◆ Requirements: Condense the paragraph in the article on Putin's decree that begins "This is the TL;DR", keeping its main facts.

◆ Document extract:
The Russian leader rolls out the welcome mat for useful idiots.

Russian President Vladimir Putin holds a glass of champagne during a ceremony at the Kremlin April 29, 2019, in Moscow. (Photo by Mikhail Svetlov/Getty Images)

“Idiots of the West! Rally to me!”

This is the TL;DR of Vladimir Putin’s big decree this week. Formally titled, “On the provision of humanitarian support to persons sharing traditional Russian spiritual and moral values,” Putin proclaimed that he would be streamlining the paperwork and requirements for refugees. You don’t need to know Russian history or the Russian language—all you gotta do is write a letter explaining how you wanna move to Russia to own the libs. Or I should say, own the neo-libs.  

But that’s the gist. Write a letter explaining how you’re fleeing the “destructive neoliberal ideological attitudes” of the West and Russia will be a “safe haven” for you in a country where “traditional values reign supreme.”

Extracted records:
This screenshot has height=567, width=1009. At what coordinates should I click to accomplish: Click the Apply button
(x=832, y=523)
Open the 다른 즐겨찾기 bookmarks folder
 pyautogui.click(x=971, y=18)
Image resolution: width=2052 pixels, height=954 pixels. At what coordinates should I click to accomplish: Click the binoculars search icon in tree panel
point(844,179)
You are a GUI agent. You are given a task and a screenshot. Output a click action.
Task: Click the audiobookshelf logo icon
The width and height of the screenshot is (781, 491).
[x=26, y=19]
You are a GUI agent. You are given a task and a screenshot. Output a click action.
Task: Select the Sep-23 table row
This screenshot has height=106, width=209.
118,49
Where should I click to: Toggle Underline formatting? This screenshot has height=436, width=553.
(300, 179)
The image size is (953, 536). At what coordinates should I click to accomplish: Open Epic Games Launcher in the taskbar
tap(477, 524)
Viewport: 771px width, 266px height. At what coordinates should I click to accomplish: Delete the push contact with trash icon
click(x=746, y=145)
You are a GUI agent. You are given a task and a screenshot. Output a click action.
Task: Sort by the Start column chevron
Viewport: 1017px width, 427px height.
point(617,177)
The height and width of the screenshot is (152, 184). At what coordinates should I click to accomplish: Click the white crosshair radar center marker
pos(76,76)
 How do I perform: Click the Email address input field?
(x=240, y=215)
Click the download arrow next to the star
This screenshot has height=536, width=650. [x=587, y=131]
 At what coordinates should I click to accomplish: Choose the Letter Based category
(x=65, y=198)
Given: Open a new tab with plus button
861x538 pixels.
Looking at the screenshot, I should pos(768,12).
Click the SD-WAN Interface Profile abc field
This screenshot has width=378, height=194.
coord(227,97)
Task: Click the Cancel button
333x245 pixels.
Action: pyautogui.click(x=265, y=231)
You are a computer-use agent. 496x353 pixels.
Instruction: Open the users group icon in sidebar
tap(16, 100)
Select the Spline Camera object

◆ Answer: This week Vladimir Putin issued a decree formally titled "On the provision of humanitarian support to persons sharing traditional Russian spiritual and moral values," which streamlines the paperwork and requirements for refugees. Applicants need not know Russian history or the Russian language. They only have to write a letter explaining that they want to move to Russia to own the libs, or rather the neo-libs.